[Stored data entries]
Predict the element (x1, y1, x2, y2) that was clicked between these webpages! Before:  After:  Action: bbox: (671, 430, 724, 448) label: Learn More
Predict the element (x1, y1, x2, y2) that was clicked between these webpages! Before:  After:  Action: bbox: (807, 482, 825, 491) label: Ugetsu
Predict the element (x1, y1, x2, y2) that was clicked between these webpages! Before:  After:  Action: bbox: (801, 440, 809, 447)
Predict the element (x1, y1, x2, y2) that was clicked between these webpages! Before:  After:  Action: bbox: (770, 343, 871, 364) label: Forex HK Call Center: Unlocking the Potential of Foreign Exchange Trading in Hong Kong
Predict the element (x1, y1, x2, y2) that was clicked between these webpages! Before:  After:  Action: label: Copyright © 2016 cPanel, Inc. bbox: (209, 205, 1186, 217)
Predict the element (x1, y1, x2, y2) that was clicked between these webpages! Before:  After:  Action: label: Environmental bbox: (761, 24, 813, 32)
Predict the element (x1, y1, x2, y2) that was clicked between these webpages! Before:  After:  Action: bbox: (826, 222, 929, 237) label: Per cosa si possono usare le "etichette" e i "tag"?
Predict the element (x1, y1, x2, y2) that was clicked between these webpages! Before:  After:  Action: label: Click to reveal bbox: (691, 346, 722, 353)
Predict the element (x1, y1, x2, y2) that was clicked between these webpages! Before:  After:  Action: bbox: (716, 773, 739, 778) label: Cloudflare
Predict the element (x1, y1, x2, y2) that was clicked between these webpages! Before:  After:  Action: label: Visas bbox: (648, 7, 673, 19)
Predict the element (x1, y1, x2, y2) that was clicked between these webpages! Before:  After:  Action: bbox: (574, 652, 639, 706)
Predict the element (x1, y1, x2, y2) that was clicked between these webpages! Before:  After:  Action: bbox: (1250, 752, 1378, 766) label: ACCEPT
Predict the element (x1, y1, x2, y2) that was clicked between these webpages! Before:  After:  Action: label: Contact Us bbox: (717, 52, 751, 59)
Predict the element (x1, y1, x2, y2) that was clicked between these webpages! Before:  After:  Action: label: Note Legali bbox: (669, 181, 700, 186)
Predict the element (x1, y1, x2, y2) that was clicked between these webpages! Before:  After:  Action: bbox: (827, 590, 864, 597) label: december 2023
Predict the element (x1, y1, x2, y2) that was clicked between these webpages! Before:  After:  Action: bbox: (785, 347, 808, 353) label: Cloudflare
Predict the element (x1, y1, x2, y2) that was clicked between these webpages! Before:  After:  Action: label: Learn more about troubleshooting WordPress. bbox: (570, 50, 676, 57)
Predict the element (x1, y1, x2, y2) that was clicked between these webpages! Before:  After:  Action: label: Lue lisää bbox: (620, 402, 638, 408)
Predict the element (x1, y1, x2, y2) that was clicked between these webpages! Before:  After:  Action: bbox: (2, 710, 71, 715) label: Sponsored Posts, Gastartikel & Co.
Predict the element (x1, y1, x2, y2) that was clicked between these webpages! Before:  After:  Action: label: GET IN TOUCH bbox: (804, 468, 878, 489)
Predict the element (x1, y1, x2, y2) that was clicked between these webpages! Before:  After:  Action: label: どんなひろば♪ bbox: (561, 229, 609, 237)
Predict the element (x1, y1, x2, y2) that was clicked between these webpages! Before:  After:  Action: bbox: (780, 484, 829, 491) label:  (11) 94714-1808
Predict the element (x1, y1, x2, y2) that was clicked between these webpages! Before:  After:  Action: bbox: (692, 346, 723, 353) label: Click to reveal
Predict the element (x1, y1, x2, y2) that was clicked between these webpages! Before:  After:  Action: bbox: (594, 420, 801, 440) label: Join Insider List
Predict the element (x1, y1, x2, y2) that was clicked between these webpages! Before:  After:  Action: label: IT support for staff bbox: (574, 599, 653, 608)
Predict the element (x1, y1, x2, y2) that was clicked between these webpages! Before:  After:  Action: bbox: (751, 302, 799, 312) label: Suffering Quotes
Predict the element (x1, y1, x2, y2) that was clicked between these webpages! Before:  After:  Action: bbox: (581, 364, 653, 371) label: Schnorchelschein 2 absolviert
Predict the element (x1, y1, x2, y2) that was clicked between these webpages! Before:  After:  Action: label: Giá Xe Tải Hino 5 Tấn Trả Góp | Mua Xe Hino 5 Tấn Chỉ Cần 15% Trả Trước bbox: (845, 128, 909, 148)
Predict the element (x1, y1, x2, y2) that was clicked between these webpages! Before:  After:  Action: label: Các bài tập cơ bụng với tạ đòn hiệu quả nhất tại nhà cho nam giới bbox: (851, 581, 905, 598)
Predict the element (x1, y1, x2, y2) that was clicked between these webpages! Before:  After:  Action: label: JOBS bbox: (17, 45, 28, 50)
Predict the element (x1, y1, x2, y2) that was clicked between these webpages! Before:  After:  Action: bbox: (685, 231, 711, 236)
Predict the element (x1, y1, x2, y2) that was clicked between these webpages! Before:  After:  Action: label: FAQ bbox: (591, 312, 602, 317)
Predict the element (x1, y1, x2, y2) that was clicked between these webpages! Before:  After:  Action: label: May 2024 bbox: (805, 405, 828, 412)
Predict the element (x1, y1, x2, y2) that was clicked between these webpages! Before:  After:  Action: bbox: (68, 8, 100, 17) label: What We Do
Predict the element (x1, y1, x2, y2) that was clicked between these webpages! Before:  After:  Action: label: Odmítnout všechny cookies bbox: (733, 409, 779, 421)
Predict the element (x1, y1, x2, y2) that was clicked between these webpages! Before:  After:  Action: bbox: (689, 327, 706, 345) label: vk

§ **GOAL**
Convert the data in the stretch from the line containing "778) label: Cloudflare" through the line containing "7, 673, 19)" into a two-column CSV with the headers instruction and response. Give each entry one row, put its text and its answer each in a single quoted field, and replace any line breaks with spaces.

§ **EXERCISE RESULT**
instruction,response
"Predict the element (x1, y1, x2, y2) that was clicked between these webpages! Before:  After:","Action: bbox: (716, 773, 739, 778) label: Cloudflare"
"Predict the element (x1, y1, x2, y2) that was clicked between these webpages! Before:  After:","Action: label: Visas bbox: (648, 7, 673, 19)"